**Exercise prompt**
Add 60 to every coordinate in the answers on the lines from the one containing "Task: Click the spark.kryo.registrator" through the end of the material, inclusive, and write out all of those lines again, requests included. Leave the pictures out of your answer.
•••••
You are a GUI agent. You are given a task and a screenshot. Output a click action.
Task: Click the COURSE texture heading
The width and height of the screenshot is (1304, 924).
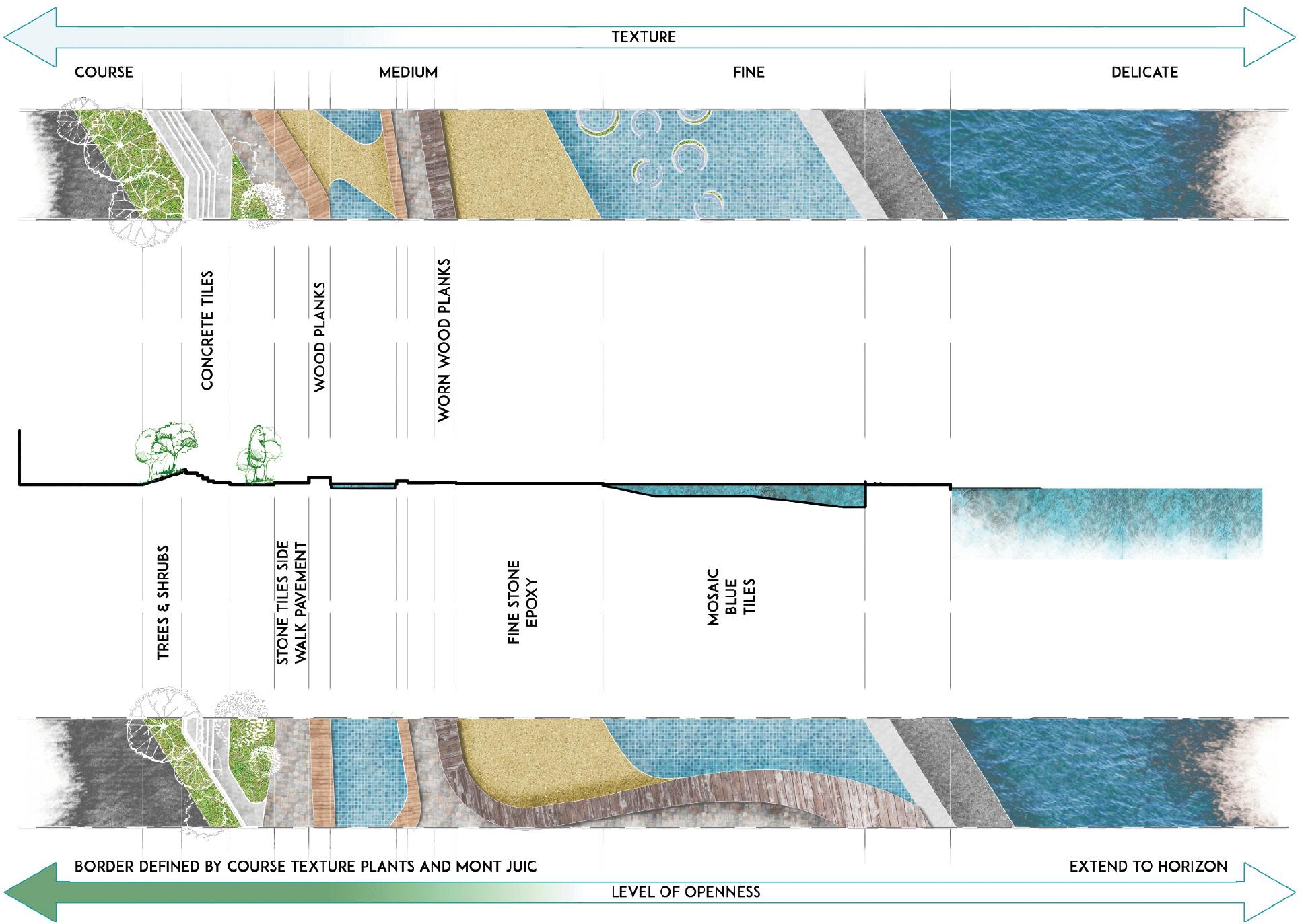pos(104,73)
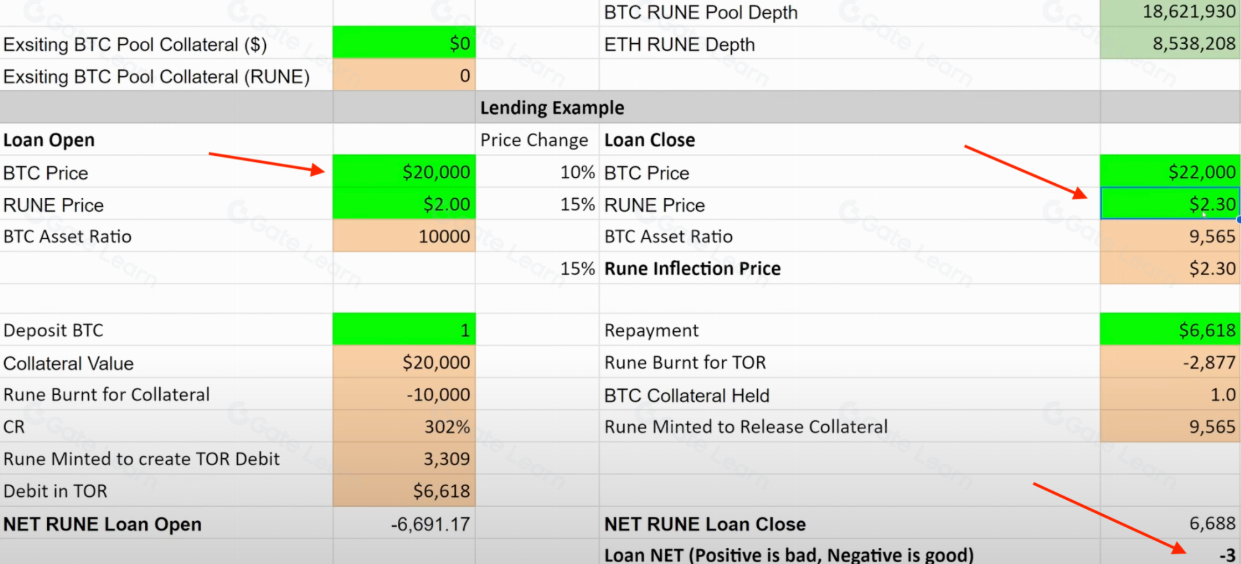Click the Loan NET result cell showing -3
Image resolution: width=1241 pixels, height=564 pixels.
1169,554
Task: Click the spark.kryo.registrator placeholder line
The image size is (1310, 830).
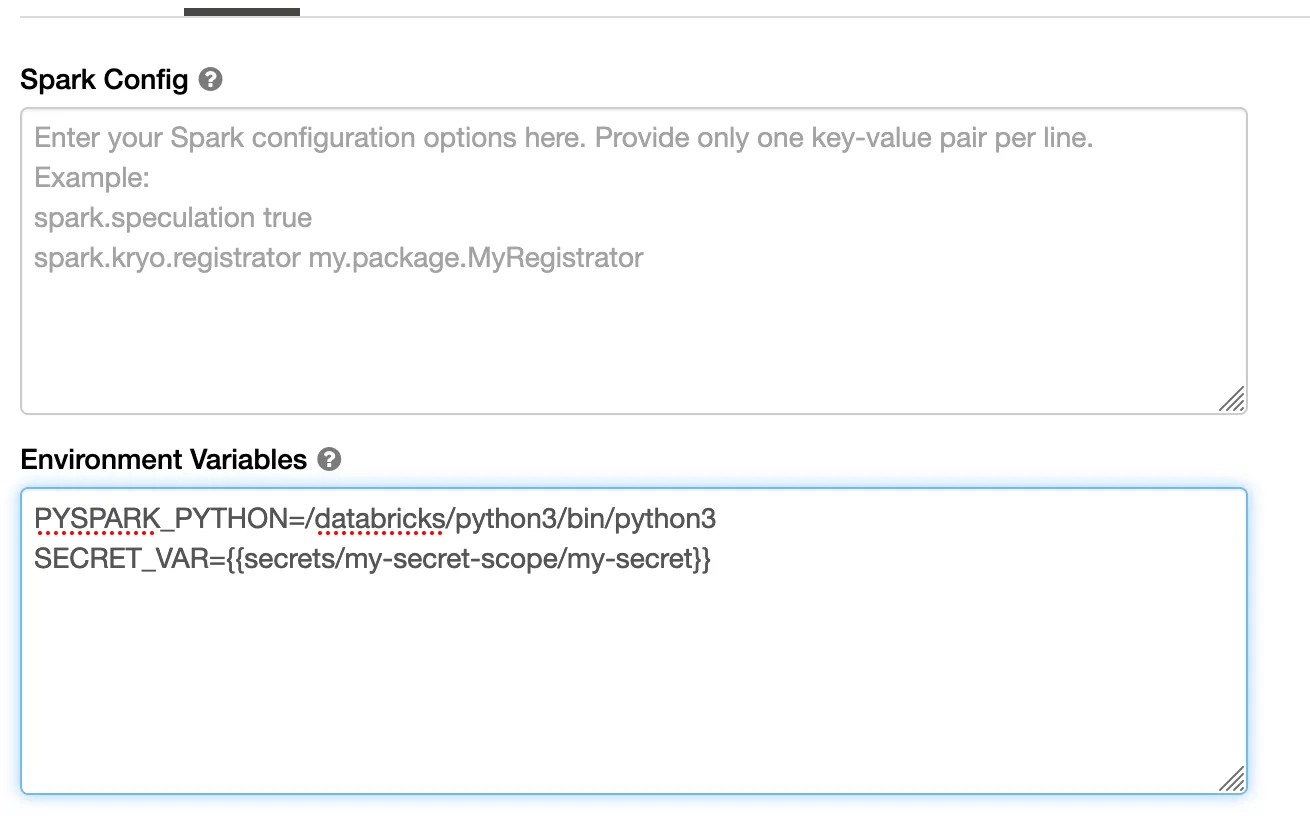Action: [338, 258]
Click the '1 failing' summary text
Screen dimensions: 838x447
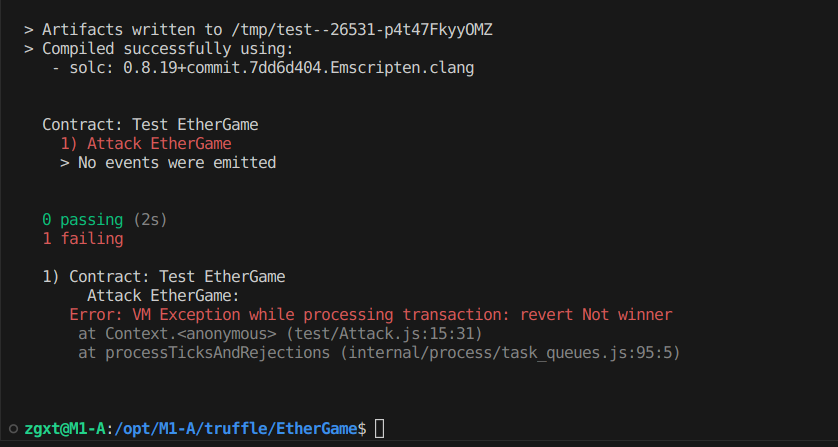(83, 239)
•••••
**Exercise response**
Task: Click the spark.kryo.registrator placeholder line
The image size is (1310, 830).
Action: [398, 318]
Click the '1 failing' summary text
Screen dimensions: 838x447
(143, 299)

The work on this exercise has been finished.